These guys were out for a leisurely ride, not racing. There are no race numbers on their backs. The sensible thing for a road cyclist to do when there is no paved shoulder to a road, is to claim the lane and make motorists overtake rather than squeezing you into the gravel. Plenty of car clubs use public roads for "cruising" too. Just because these cyclists are using the roads for enjoyment seems to get motorists worked up. I don't understand this, as many weekend drivers are using the roads to get to a cafe or restaurant

I use the road on my bike for exercise/leisure. Ive never said cyclists cant use it for leisure. I mange to do it while not getting in the way of motorists who are legally allowed to go much faster than I ride. It is called courtesy.

and btw motorists who use it for leisure and amble along looking out the side window and setting their own speed limit are equally inconsiderate not to mention dangerous.

 

On 01/07/2019 at 9:48 AM, blybo said:

Racing requires council permits and insurance, so it isn't illegal, but it is costly and difficult to arrange.

 

Football/soccer/ hockey (insert every other sport in the world) use their own facilities to indulge in their sports which is 1000x more costly and difficult to arrange.

On 01/07/2019 at 10:31 AM, blybo said:

 Comments from people like @crisis certainly point towards motorists having issues with the way cyclists use the roads for recreation.
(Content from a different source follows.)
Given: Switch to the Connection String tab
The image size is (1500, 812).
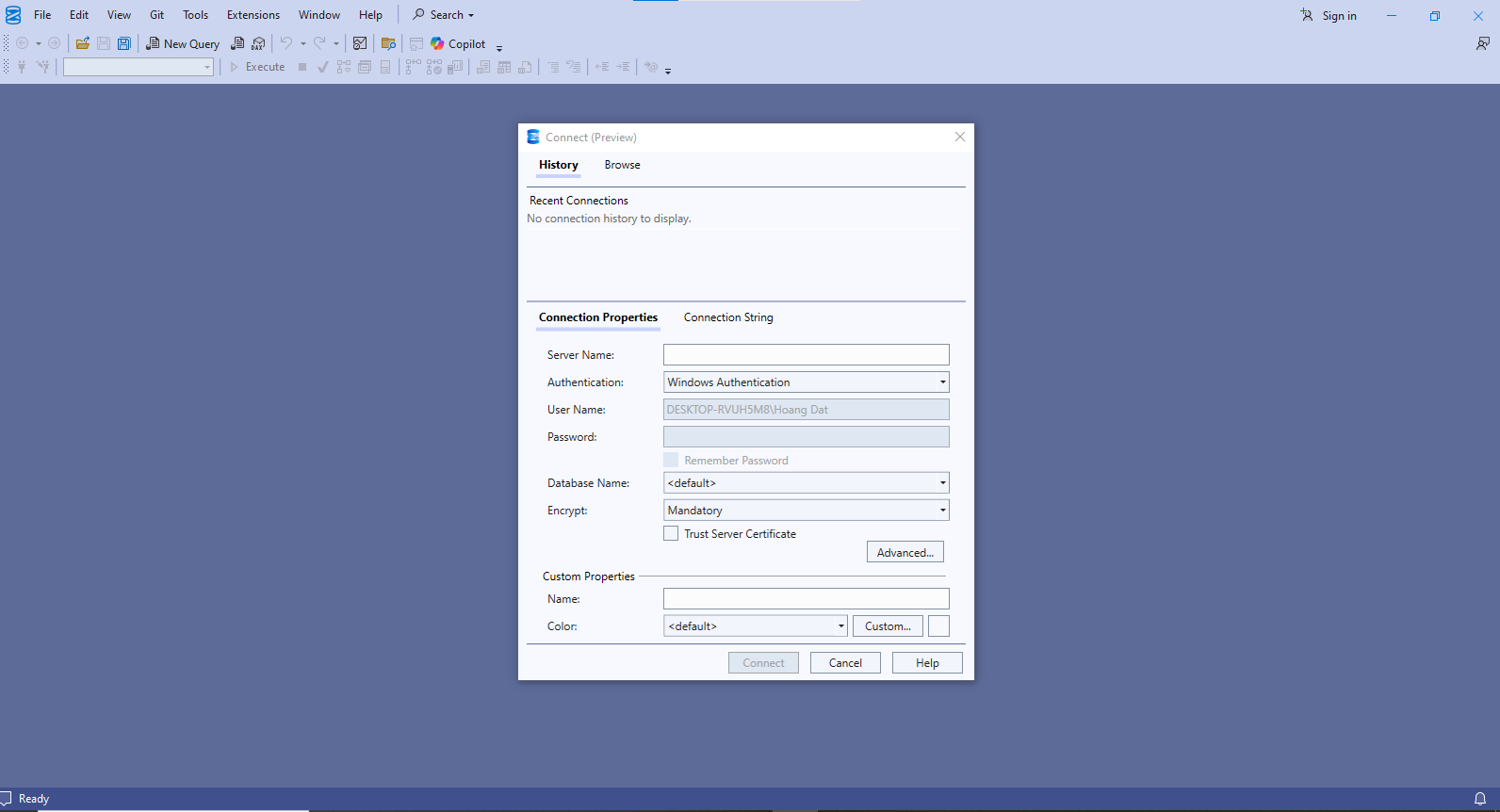Looking at the screenshot, I should 727,317.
Misrepresentation of  "Comments from people like @crisis certainly point towards motorists having issues with the way cyclists use the roads for recreation."

Fixed it for you 👍

 

On 01/07/2019 at 12:49 PM, blybo said:

I feel this is where most non road riding cyclists are confused. IMHO this attitude simply does not exist, or is so rare to be called an extreme outlier. It is drivers interpretation of cyclists simply using the road. 95% of cyclists will try to disrupt traffic flow as little as possible because it is good manners and they are also drivers so understand both perspectives, but also because they know the abuse they will cop if they don't.
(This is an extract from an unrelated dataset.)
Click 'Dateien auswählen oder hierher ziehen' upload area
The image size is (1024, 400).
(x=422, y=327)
So these aren't the same ones who "claim the lane" then?

 

22 hours ago, blybo said:

I don't think there is unwarranted agro from cyclists, that's the whole point.

 

Many years ago I had an old lady overtake me on my commute home whilst lit up like a Christmas tree with 3 rear lights and 2 forward ones.  She then immediately braked to turn into the KFC on High St Kew but there was a cue so she couldn't complete the turn so just stopped half on the road, half on the verge. This is a down hill section of road so I was probably doing 45-50kph at the time. I still don't know how I didn't go thru her rear window, but managed to pull up and do an endo on her rear bumper with no damage done to either party. I followed her into KFC to have a chat. I was shaking like a leaf and did not go off at her, I just wanted to make her aware she could have killed me. Her reaction was an apologetic SMIDSY (Sorry Mate I didn't See you) so I just shook my head and continued home.

See below

On 01/07/2019 at 10:31 AM, blybo said:

 

Some cyclists behave badly, just like some drivers do, but we should call out the bad ones, not the whole group.

 

22 hours ago, blybo said:

 

This thread is full of cyclists basically saying just give us some room and pass with consideration.
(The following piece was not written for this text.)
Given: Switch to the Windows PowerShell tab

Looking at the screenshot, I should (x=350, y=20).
Or we will "claim the lane"

You misrepresent motorists by citing the actions of those who transgress and misrepresent cyclists by speaking in glowing terms  on behalf of a million people you dont know.

22 hours ago, blybo said:

 

The replies are usually along the lines of "cyclists think they own the road".

only the "lane claimers"

22 hours ago, blybo said:

 

They don't pay registration.

They dont

22 hours ago, blybo said:

 

Lycra clad wannabe racers.

Wear what you want. Buy a race track.

22 hours ago, blybo said:

 

Get out of my way I'm more important that than you... and get off my lawn!

hysterical rubbish.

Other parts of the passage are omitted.